• _Supplied information_:
★ ★ ★ ★

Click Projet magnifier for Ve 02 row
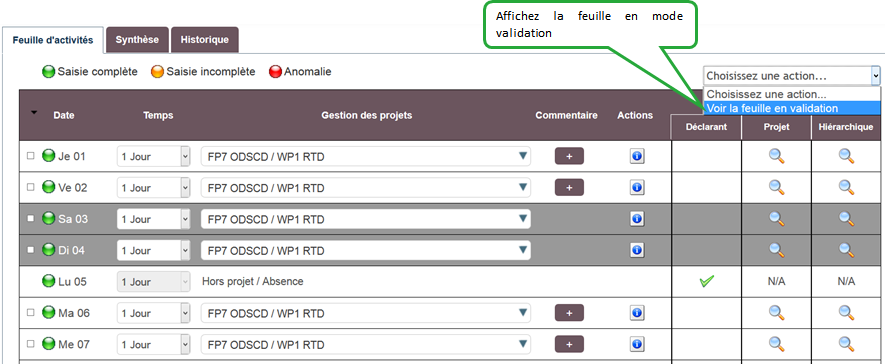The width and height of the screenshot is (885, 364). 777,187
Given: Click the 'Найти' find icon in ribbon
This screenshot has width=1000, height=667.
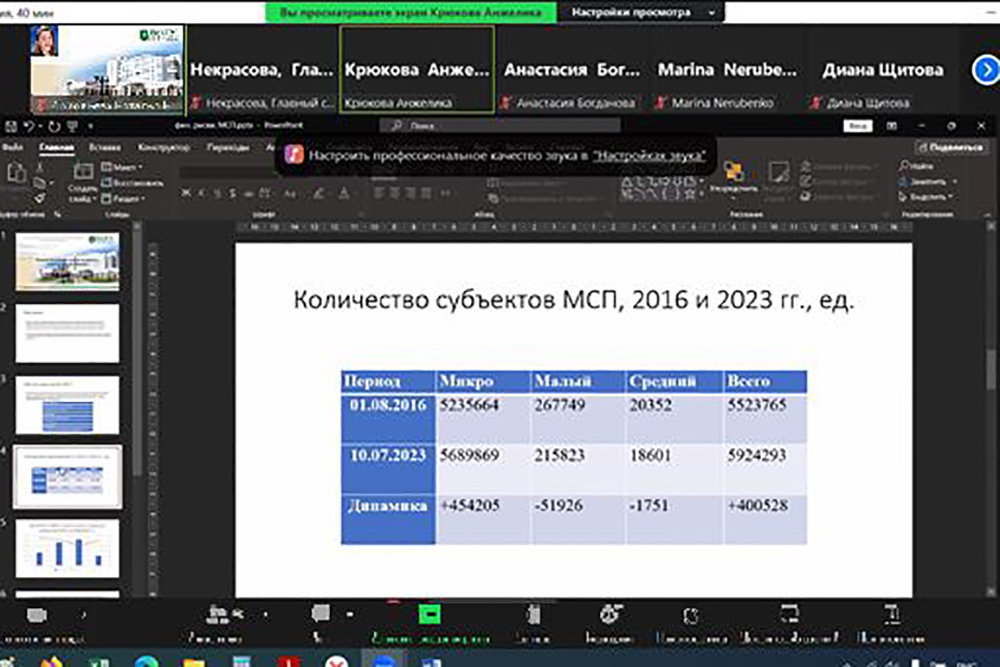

★ ★ ★ ★

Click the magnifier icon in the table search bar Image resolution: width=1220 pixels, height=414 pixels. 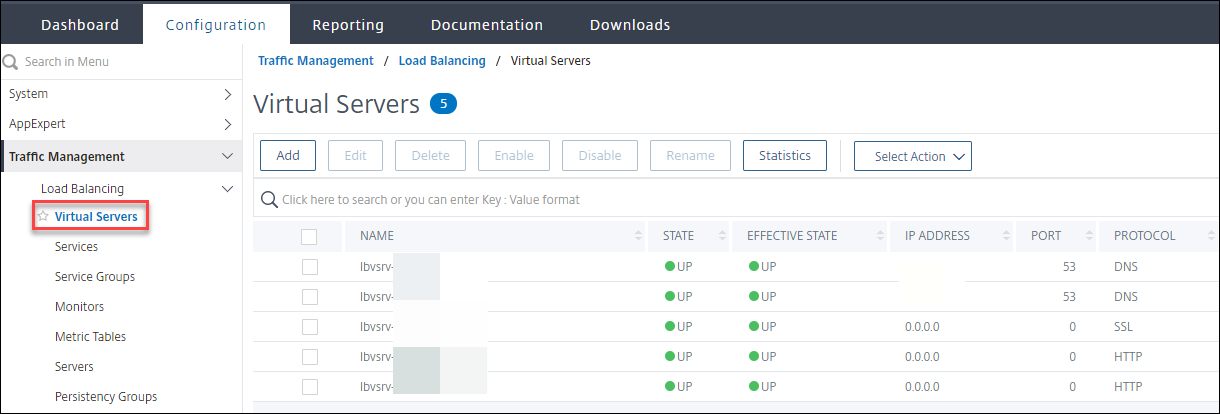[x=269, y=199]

★ ★ ★ ★

• _Required action_: Copy range, inclusive: the line holding "Given: Click the 'Найти' find icon in ribbon" to the line holding "This screenshot has width=1000, height=667.". Reproduce exactly those lines of the records above and no others.

• _Response_:
Given: Click the 'Найти' find icon in ribbon
This screenshot has width=1000, height=667.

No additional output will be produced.